I read that and Jane Fonda read that and thought about the ways in which making the voice higher or remaining completely silent had played a part in our lives. For me, I know I raise my voice particularly high when I ask someone, man or woman, for a favor. My voice is naturally deep so I can hear myself doing it. I don’t want him or her to interpret my request as a demand or command. And even though I rarely ask people to do things that are outlandish or exceptionally inconvenient, I make my voice higher because perhaps I want them to take pity on me, feel compelled to help. In my mind I know the request is reasonable but my voice conveys something different.
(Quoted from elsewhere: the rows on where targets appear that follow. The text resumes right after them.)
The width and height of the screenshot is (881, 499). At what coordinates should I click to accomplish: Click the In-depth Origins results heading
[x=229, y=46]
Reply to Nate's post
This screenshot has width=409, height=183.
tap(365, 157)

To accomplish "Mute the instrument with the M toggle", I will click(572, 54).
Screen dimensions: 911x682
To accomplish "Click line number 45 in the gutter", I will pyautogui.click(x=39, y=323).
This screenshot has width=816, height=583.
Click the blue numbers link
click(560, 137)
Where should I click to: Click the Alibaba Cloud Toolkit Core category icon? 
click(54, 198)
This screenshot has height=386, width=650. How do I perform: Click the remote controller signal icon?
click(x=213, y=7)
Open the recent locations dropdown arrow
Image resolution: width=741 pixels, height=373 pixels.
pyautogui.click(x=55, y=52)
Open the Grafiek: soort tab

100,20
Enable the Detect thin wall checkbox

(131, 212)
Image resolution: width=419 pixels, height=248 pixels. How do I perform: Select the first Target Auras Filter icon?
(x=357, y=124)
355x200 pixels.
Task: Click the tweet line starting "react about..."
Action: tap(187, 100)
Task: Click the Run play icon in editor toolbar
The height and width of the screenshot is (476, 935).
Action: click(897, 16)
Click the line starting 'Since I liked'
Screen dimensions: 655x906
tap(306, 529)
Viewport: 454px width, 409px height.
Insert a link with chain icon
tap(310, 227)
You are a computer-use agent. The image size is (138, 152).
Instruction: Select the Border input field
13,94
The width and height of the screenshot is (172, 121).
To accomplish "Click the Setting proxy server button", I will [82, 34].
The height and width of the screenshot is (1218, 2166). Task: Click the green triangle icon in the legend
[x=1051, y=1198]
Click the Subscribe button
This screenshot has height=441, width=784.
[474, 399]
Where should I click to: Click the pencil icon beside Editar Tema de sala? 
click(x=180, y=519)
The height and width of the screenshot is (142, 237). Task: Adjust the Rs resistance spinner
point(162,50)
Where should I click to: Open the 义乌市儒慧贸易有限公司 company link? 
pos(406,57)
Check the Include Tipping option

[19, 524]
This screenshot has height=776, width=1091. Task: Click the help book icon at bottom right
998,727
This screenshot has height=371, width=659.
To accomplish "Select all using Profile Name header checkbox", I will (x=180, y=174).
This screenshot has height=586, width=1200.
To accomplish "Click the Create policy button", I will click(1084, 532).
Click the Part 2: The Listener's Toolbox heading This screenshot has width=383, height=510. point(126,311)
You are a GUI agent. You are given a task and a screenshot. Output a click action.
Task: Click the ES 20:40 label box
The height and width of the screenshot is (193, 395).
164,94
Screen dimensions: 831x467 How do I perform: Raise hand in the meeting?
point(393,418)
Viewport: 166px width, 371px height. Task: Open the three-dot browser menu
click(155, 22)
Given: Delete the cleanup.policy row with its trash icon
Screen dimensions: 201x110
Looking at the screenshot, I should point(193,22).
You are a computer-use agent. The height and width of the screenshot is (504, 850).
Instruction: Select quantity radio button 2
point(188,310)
Jane Fonda says she’s able to track her growth and development as a woman in relation to when her voice began to drop. And she’s not talking about pre and post puberty. She’s talking about when she was already a full grown woman. Amazing.

I mentioned earlier that soft-spoken might mean unspoken. Every woman knows what it means to bite her tongue to save a man’s ego.

Just the other day, my sister posted a meme on Facebook:

Screen Shot 2016-04-19 at 5.52.52 PM

I’ve watched my mother do it with my father. I did it too much in a past relationship and now I think I’ve found a good balance. And like Gilligan said, it’s a noble practice, attempting not to hurt the ones you love.

But there’s a flip side to it. Constantly silencing yourself for the sake of a man’s feelings can leave you voiceless. It happens quite often, actually. And y’all it’s dangerous for men to be the only ones speaking, the only ones heard, in relationships, in business, in society.

Any man who’s truly interested in knowing and loving a woman, in her entirety, better be prepared for her to speak up. And it might not always be soft.